Each speaker talked about a different topic. However, they all followed the same theme: “Eyes on the stars, feet on the ground.”

Rachel Overpeck and Natalie Leon, IU sophomores, said they enjoyed how each speaker was able to talk about something so different yet still follow the same overall theme.

“I liked how they all had small ideas about putting positivity into the world and how individuals can make changes,” Leon said.

Sylvia McNair, two-time Grammy Award winner, added music to her talk, making it stand out from the others.

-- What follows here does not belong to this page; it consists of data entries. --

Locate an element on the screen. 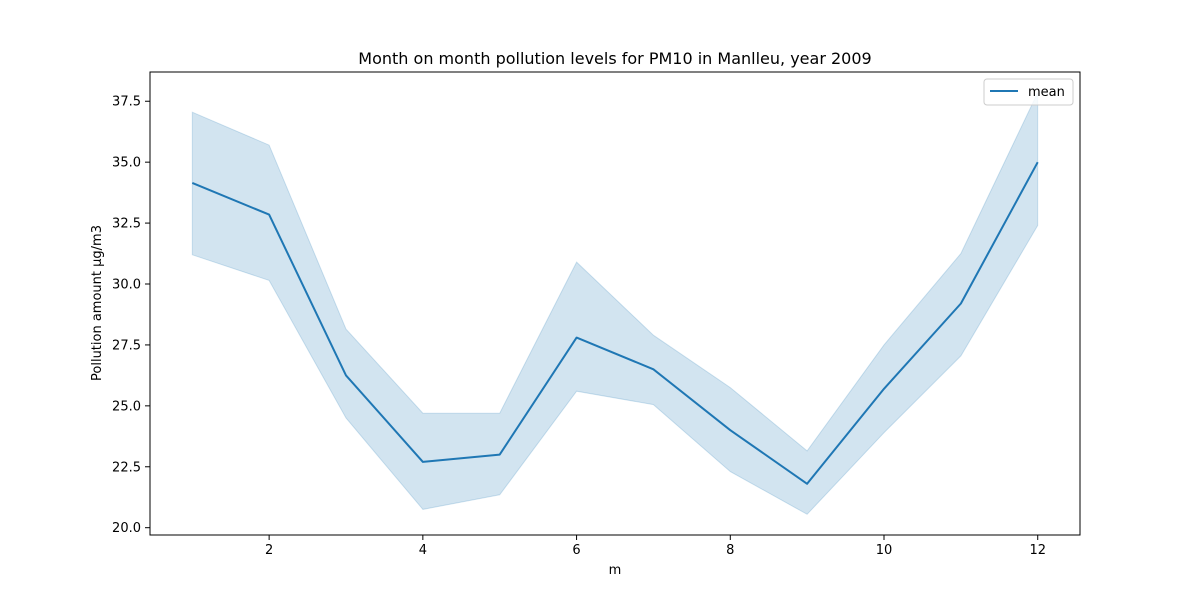  legend: mean is located at coordinates (1028, 92).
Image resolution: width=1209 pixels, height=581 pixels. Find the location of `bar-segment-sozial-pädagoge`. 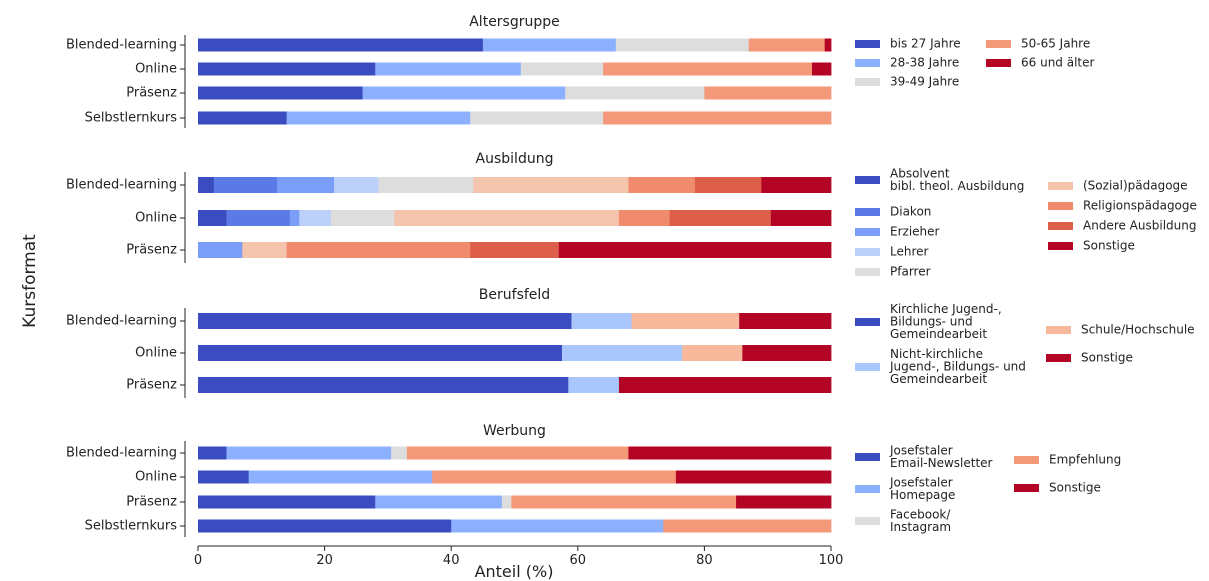

bar-segment-sozial-pädagoge is located at coordinates (507, 218).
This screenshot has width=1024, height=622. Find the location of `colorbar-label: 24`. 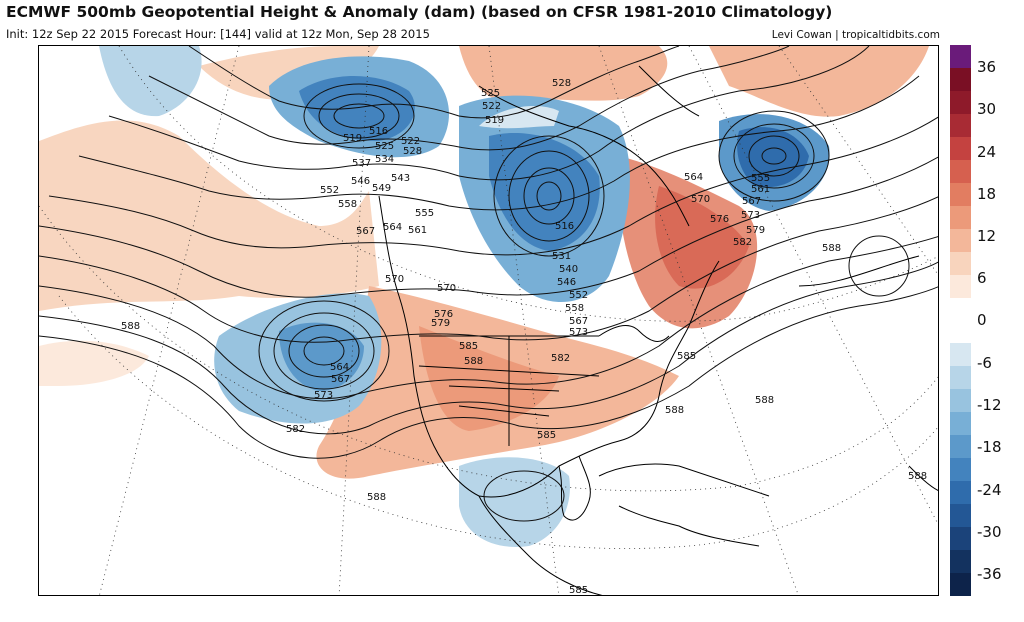

colorbar-label: 24 is located at coordinates (987, 152).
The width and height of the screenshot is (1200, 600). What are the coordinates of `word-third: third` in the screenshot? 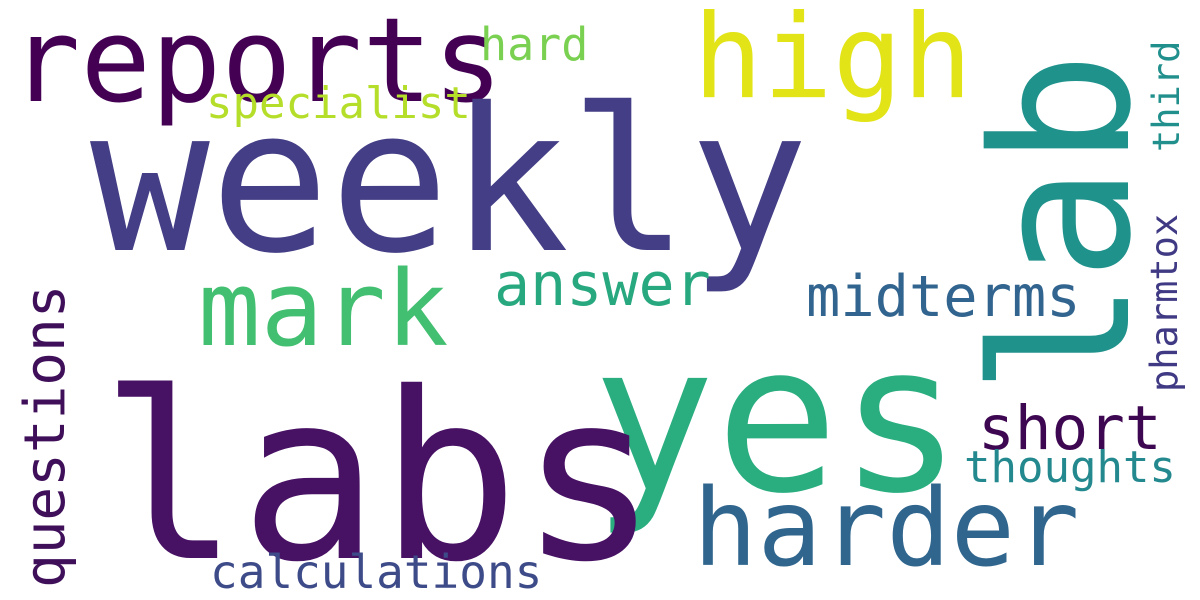 It's located at (1166, 96).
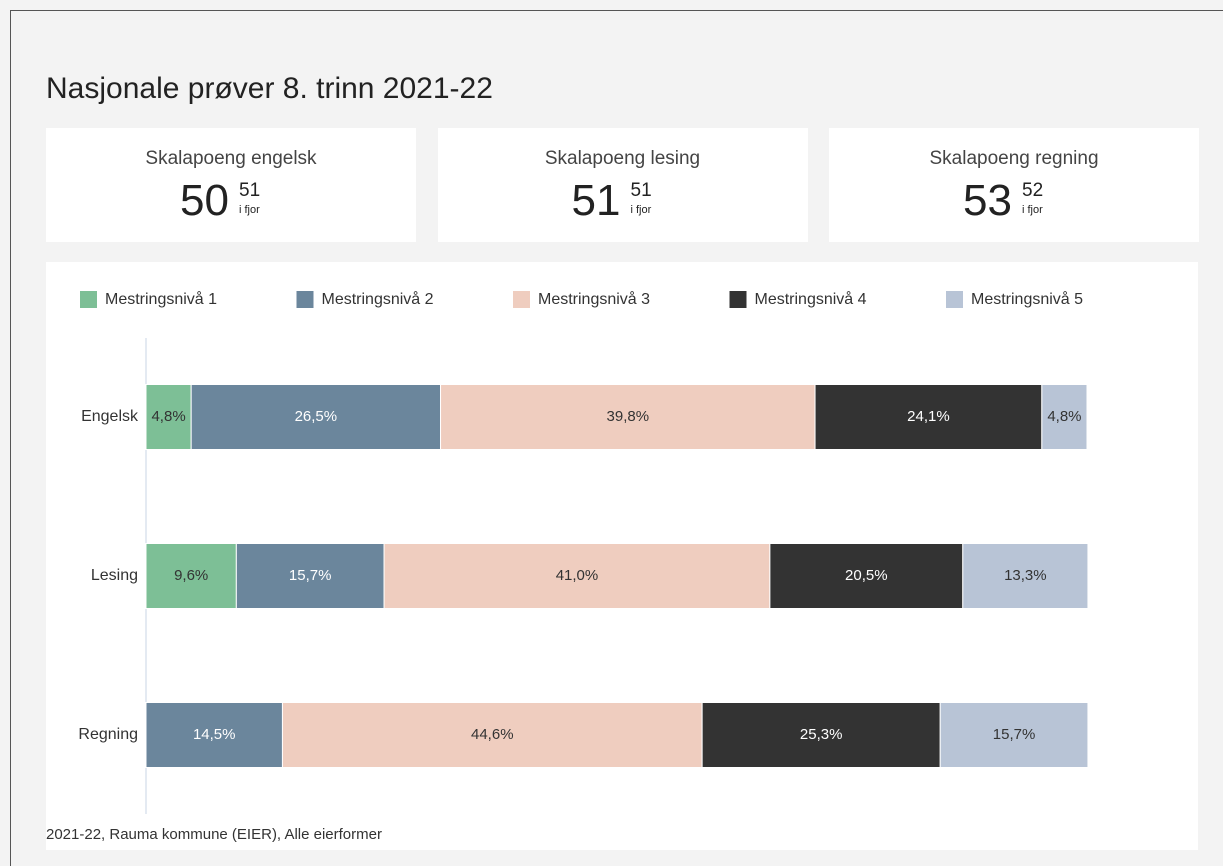 The width and height of the screenshot is (1223, 866). I want to click on kpi-card: Skalapoeng regning 53 52 i fjor, so click(1014, 185).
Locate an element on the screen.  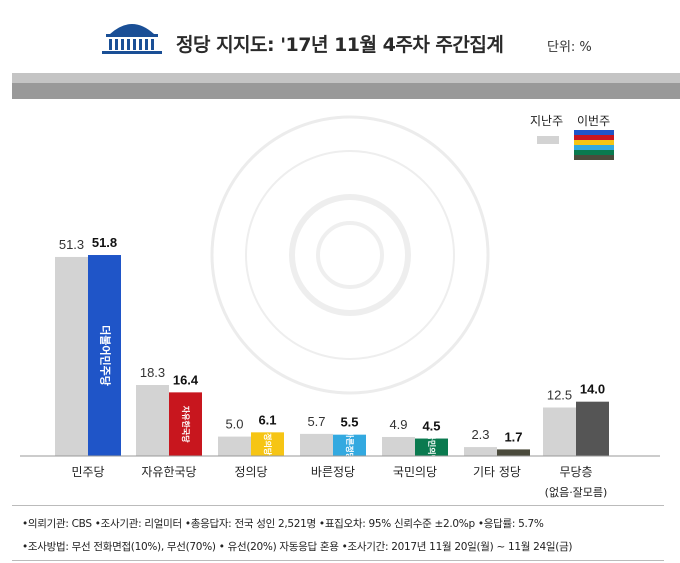
bar-last-week-justice is located at coordinates (234, 446).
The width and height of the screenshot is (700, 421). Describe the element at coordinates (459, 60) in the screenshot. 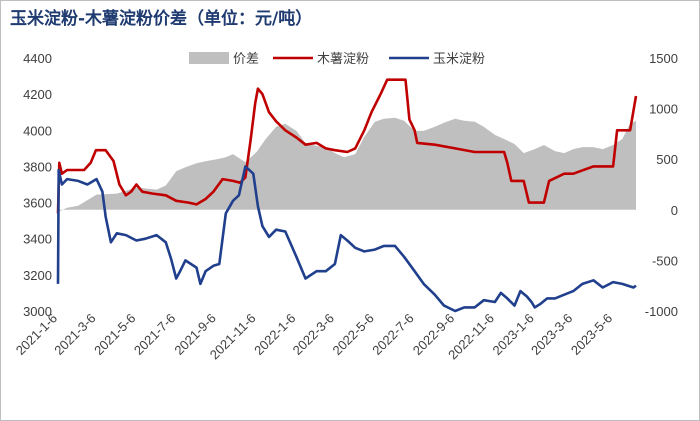

I see `legend-label-corn: 玉米淀粉` at that location.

She opened with “Fly Me to the Moon” and ended with “What a Wonderful World.”

McNair said everyone has a different light and each person needs to find what that light is and let it shine.

“Your voice, like your fingerprint, is one of a kind,” McNair said.

Following a similar message, Ben Brabson, IU physics professor emeritus, called the audience “extraordinarily clever” throughout his talk, emphasizing the importance of using that cleverness to make a change.

“It is amazing how powerful your mind really is,” 
Brabson said.

Before giving the audience a sneak peak of her new collection, artist Alyssa Monks talked about her mother’s battle with cancer and how it changed her painting forever.

She stressed for the audience to accept change and difficult times.

“Fall to your knees, be humbled and stop trying to change it,” Monks said.

Along with these messages, the speakers discussed topics such as water preservation, space exploration, an HIV outbreak and moon ownership.

Steve Fleischli, senior attorney and director of the Water Program at the Natural Resources Defense Council, discussed the importance of water and how individuals can do small things to 
preserve it.

“Water can be a blessing or a curse ... We must respect water,” Fleischli said.

Last to speak was Ceasar McDowell, founder of Massachusetts Institute of Technology’s Co-Lab and co-founder of Engage The Power.

His talk was titled “Democracy from the Margins.”

He started by discussing numerous protests happening recently around the world, including Black Lives Matter and Occupy Wall Street.

He said it is important for people to work together because that is how change is made.

“In nature, nothing exists alone,” McDowell said.

Before ending the night, Nelsen urged the crowd, after leaving the auditorium, to talk to people around them and start spreading ideas they learned throughout the night.

“TED was created to do just this, spread ideas,” Nelsen said.